◆ **What you are asked to do**: All lines from the one that contains "The image size is (780, 631)." through the close of the entries below are to be repeated exactly, without any pictures.

:: Dataset entries ::

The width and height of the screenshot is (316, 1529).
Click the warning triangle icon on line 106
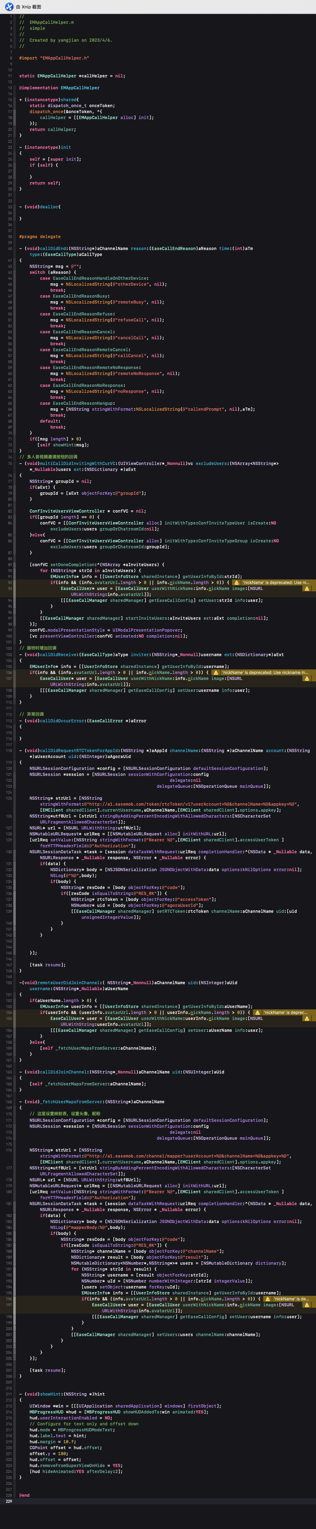click(x=216, y=672)
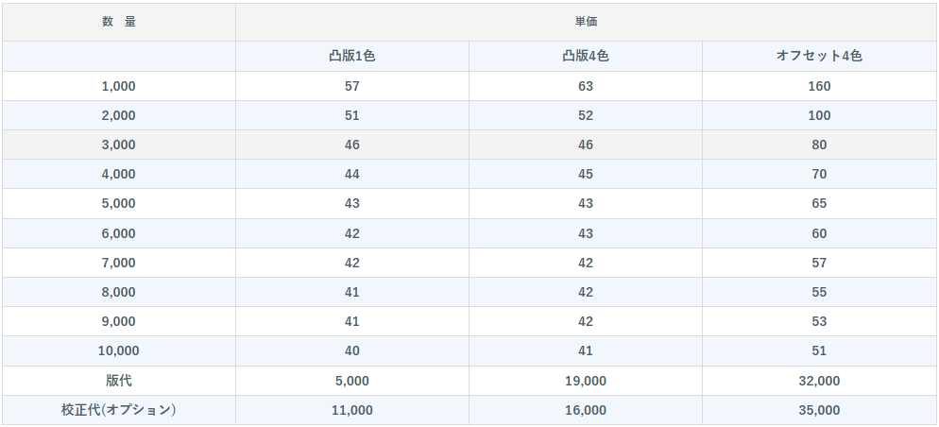Select the オフセット4色 column header
939x427 pixels.
point(819,57)
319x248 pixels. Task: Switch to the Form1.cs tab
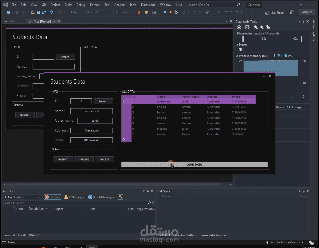click(10, 21)
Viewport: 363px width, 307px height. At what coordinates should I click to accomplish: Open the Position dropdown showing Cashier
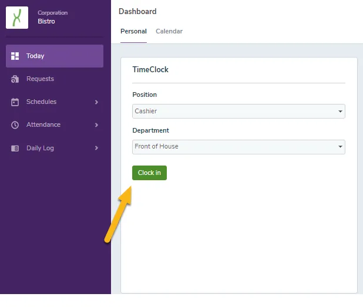tap(238, 112)
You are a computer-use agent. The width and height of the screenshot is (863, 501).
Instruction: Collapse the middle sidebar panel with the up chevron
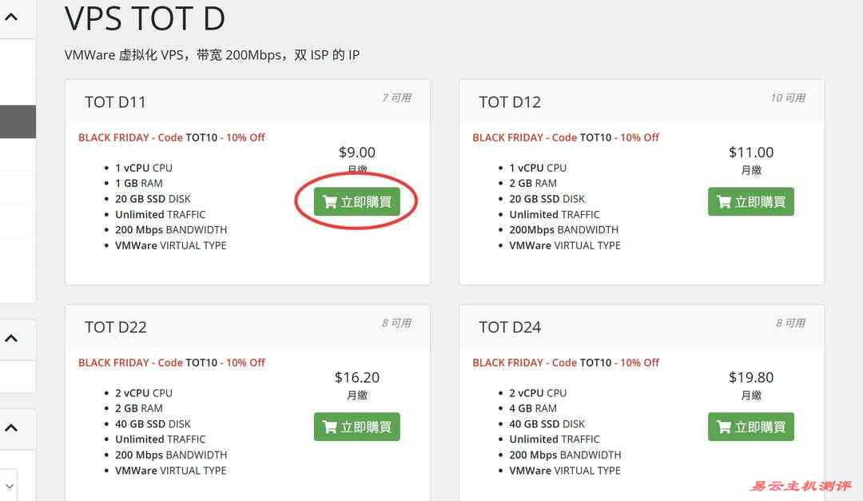click(x=11, y=339)
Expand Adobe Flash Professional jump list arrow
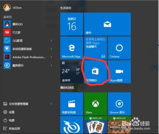The width and height of the screenshot is (159, 134). (x=51, y=57)
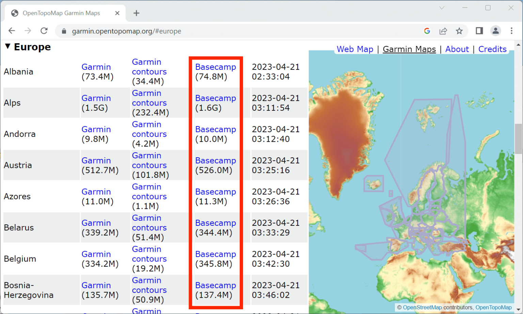Select the OpenTopoMap Garmin Maps tab
The width and height of the screenshot is (523, 314).
(x=61, y=13)
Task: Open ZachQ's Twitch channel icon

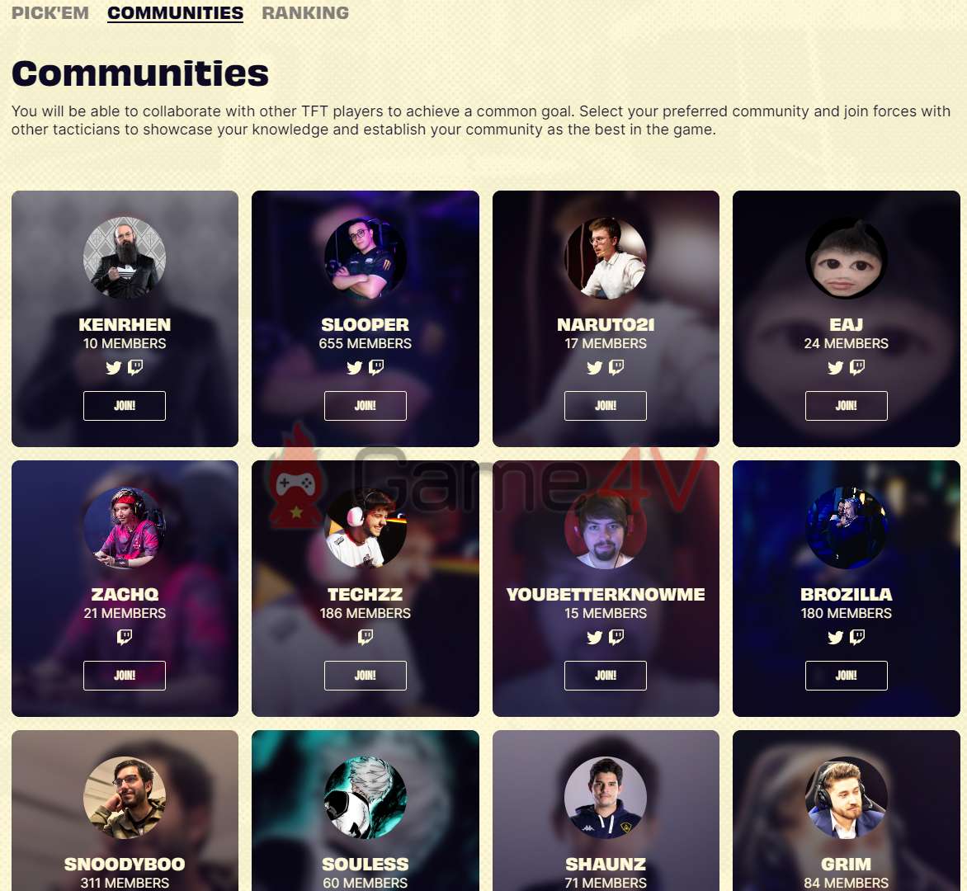Action: [x=125, y=637]
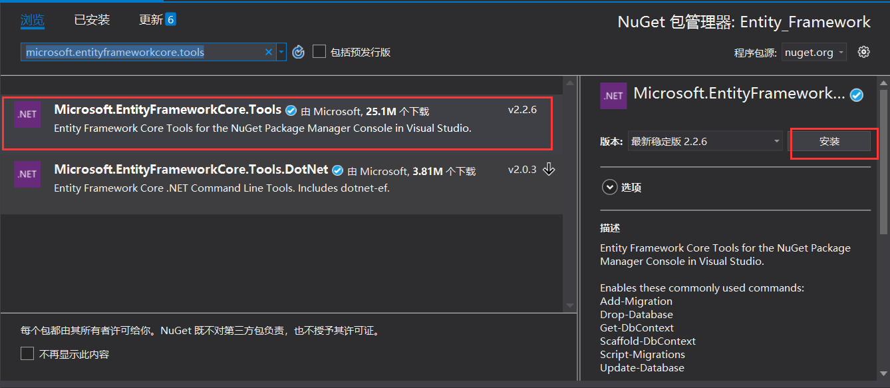Viewport: 890px width, 388px height.
Task: Clear search text with the X icon
Action: coord(269,52)
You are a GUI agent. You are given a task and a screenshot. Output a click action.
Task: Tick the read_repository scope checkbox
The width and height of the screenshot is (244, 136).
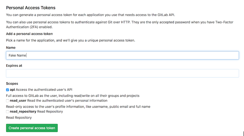7,112
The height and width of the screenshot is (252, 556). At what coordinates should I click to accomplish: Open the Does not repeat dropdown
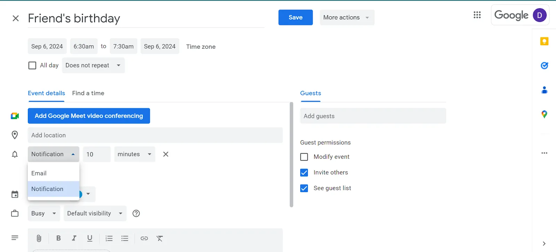pos(93,65)
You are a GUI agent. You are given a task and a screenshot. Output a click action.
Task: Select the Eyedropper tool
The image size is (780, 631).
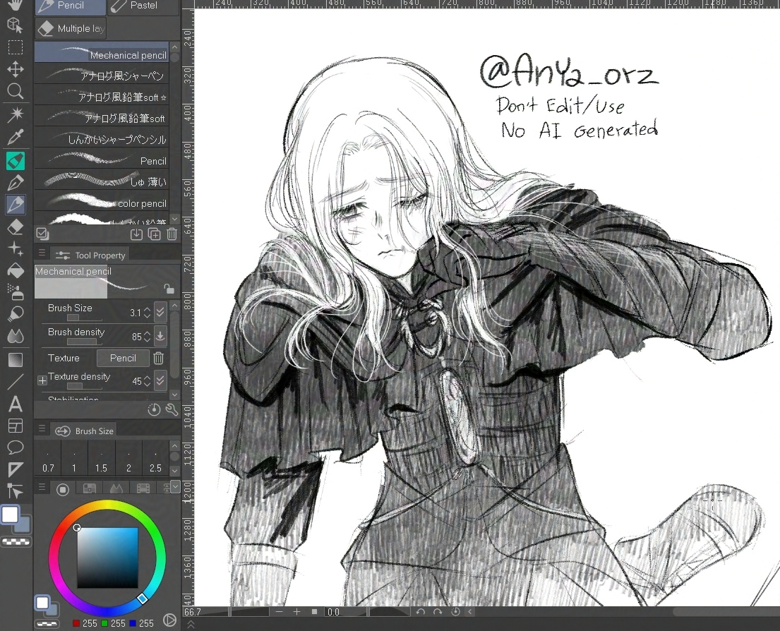point(16,137)
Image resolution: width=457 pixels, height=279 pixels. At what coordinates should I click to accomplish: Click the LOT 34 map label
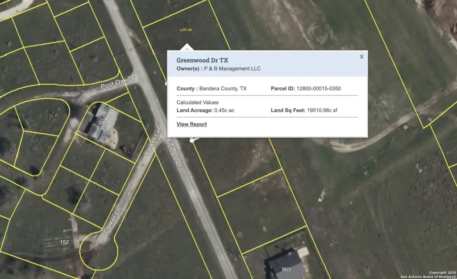pyautogui.click(x=186, y=30)
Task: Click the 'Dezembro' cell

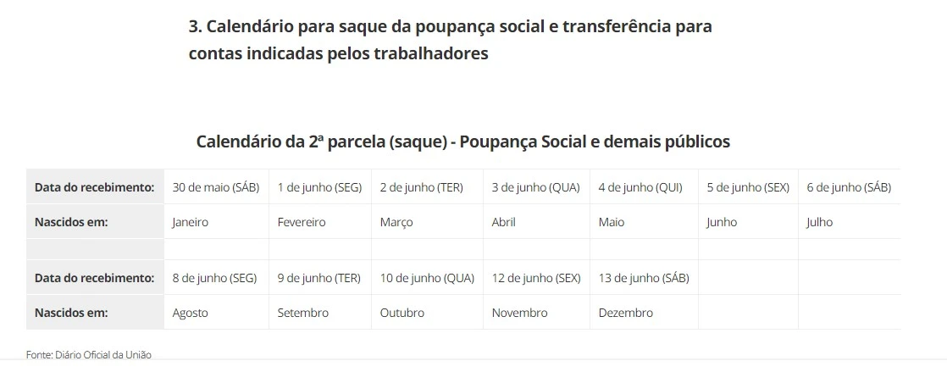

:::

◆ **Reply to the exercise**:
The image size is (780, 631).
point(16,137)
Image resolution: width=457 pixels, height=279 pixels. At what coordinates should I click to accomplish: Click the LOT 34 map label
pyautogui.click(x=186, y=30)
Task: Click the 'Dezembro' cell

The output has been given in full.